There are many different ways of representing longitudinal
data structures
Some depend on the nature of the data ...
...or on the nature of the analysis
Others are largely equivalent
Let's take pure panel information: discrete evenly spaced
state observations
One file per wave, with identical structure, identified by
PID
One file, one record per respondent, identified wave by
variable name/position
One file, one record per respondent per wave, identified by
PID and a wave-number index variable.
These are equivalent in their information content:
We can move between them relatively easily (especially
between types 2 and 3, in Stata and later versions of SPSS)
But differ in their ease of use for different purposes.
For example, to cross-tabulate a variable for a given pair of
waves, type 2 is clearly better.
However, if you want to cross-tabulate current status with
last year's status, pooling across waves, type 3 is better.
Status history data is relatively simple in principle: there
is an observation for each time unit per person
An easy way to represent is as a wide horizontal file:
one variable per time unit
Broadly equivalent is a long vertical file: one record per person-time-unit
The practical complication is combining waves
If (as in ECHP design) the reference period is a calendar
year, some respondents do not report their recent experience
If (as in BHPS) a variable length reference period is used
there will be overlap
With overlap, a decision for the analyst: which report to accept?
In SPSS, handling wide `calendars' by VECTOR/LOOP is
straightforward
In Stata, handling long vertical files is easy
Event history data is a little more complicated
An efficient representation is to record the dates and
destinations of all transitions: this is a pure event
history (the act of observation must be recorded as an event)

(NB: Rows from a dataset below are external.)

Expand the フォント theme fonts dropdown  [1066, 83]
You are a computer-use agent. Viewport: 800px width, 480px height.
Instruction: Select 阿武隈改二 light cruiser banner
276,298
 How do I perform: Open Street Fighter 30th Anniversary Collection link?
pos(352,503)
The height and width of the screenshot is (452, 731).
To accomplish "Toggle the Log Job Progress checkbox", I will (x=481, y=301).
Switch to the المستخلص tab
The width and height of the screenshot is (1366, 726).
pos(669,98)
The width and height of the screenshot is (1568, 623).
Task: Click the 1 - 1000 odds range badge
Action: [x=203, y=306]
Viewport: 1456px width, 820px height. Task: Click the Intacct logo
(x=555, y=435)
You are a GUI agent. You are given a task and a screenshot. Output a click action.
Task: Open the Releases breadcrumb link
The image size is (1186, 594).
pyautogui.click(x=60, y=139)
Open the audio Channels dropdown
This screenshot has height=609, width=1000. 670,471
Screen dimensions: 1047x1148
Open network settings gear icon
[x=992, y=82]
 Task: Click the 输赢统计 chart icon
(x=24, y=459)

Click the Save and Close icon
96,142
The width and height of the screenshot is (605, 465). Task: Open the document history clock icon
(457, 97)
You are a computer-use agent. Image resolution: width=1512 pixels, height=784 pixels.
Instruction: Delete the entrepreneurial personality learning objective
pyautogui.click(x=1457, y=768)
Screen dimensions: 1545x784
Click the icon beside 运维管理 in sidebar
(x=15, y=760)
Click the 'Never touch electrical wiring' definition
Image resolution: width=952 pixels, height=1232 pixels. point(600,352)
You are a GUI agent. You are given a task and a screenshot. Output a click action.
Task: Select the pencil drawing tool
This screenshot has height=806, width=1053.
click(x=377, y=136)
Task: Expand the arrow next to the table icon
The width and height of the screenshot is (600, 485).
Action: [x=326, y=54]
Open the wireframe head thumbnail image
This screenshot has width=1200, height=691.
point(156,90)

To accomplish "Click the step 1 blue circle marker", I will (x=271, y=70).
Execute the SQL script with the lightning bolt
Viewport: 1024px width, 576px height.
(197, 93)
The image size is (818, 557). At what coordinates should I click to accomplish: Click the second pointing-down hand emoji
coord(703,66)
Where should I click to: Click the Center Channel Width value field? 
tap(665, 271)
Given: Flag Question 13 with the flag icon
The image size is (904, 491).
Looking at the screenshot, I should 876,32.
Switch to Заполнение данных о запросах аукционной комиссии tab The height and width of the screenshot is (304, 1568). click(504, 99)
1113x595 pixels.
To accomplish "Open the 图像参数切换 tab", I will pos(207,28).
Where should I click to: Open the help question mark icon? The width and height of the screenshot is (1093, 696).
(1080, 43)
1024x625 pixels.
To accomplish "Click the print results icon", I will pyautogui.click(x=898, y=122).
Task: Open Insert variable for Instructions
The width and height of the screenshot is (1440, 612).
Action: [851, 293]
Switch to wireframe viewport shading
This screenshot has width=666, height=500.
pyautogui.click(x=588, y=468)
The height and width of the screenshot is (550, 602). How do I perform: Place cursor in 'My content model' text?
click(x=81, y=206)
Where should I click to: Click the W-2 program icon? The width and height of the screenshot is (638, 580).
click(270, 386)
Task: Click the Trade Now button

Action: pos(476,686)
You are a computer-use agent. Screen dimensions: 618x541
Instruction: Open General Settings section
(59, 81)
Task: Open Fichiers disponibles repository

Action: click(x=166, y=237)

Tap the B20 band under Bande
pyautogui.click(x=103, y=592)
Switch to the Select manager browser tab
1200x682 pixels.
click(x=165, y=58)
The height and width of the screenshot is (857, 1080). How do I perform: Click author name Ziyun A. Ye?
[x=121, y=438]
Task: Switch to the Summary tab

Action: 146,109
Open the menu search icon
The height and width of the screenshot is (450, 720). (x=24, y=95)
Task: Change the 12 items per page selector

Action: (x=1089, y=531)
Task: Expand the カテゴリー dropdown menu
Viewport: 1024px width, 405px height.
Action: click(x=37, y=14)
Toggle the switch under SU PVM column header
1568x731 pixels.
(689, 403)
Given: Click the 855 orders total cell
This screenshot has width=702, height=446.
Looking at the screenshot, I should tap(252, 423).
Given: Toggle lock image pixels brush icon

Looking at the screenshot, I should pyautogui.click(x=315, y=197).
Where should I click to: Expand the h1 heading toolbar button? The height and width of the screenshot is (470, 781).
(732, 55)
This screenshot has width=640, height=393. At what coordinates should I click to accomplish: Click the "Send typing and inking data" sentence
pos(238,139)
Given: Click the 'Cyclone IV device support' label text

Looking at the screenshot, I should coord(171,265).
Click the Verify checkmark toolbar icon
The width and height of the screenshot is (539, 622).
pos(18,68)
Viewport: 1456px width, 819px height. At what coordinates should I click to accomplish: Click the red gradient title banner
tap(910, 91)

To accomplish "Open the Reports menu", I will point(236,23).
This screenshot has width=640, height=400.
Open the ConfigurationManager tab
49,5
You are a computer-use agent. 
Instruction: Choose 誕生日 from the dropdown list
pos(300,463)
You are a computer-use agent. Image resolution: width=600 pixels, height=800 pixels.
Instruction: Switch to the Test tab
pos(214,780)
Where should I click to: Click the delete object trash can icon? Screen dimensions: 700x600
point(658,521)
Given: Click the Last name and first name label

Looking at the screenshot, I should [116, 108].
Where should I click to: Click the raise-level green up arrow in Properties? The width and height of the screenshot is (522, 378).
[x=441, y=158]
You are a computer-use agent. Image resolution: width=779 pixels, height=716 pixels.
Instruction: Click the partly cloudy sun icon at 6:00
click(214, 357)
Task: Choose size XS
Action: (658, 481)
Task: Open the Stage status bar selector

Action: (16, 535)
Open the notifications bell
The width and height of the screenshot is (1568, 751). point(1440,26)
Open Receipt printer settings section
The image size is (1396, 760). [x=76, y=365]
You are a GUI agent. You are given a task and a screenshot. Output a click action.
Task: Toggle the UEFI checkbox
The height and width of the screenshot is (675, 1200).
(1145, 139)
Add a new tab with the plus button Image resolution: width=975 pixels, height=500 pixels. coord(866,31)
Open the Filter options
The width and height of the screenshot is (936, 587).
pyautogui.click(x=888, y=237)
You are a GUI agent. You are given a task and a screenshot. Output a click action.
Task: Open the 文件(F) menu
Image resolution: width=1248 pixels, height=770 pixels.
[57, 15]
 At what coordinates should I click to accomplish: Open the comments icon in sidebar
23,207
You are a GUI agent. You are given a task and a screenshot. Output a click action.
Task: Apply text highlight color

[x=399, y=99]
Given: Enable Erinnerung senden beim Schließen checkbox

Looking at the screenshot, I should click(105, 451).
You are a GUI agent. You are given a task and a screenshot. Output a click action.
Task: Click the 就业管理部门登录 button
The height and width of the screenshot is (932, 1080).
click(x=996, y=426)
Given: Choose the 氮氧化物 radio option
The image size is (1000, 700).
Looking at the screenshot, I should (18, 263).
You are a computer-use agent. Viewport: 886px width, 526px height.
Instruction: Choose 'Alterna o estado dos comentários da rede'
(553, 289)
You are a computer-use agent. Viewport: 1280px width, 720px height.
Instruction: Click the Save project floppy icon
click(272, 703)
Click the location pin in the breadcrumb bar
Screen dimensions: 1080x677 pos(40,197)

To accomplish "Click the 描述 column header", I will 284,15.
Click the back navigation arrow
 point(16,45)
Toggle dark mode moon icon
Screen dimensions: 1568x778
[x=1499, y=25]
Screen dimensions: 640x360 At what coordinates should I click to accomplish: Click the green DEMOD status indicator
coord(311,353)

Closely related is spell or episode history: store start of
spell, state and end-date (including `on-going at time of
observation' or `censored')
However, for many purposes event/episode data can be
transformed into state histories, with a variable per time unit
This can be wasteful, if the average spell length is much
greater than one time unit: long strings of the same data
A bigger problem is that it loses information: for instance
two successive jobs with the same characteristics look like one
long job.
It's also harder to think in spell terms (how long, when did
this spell end/start)
But if you need to relate status in many domains, it's very
convenient (e.g., you want to know job status and marital status at
a particular time)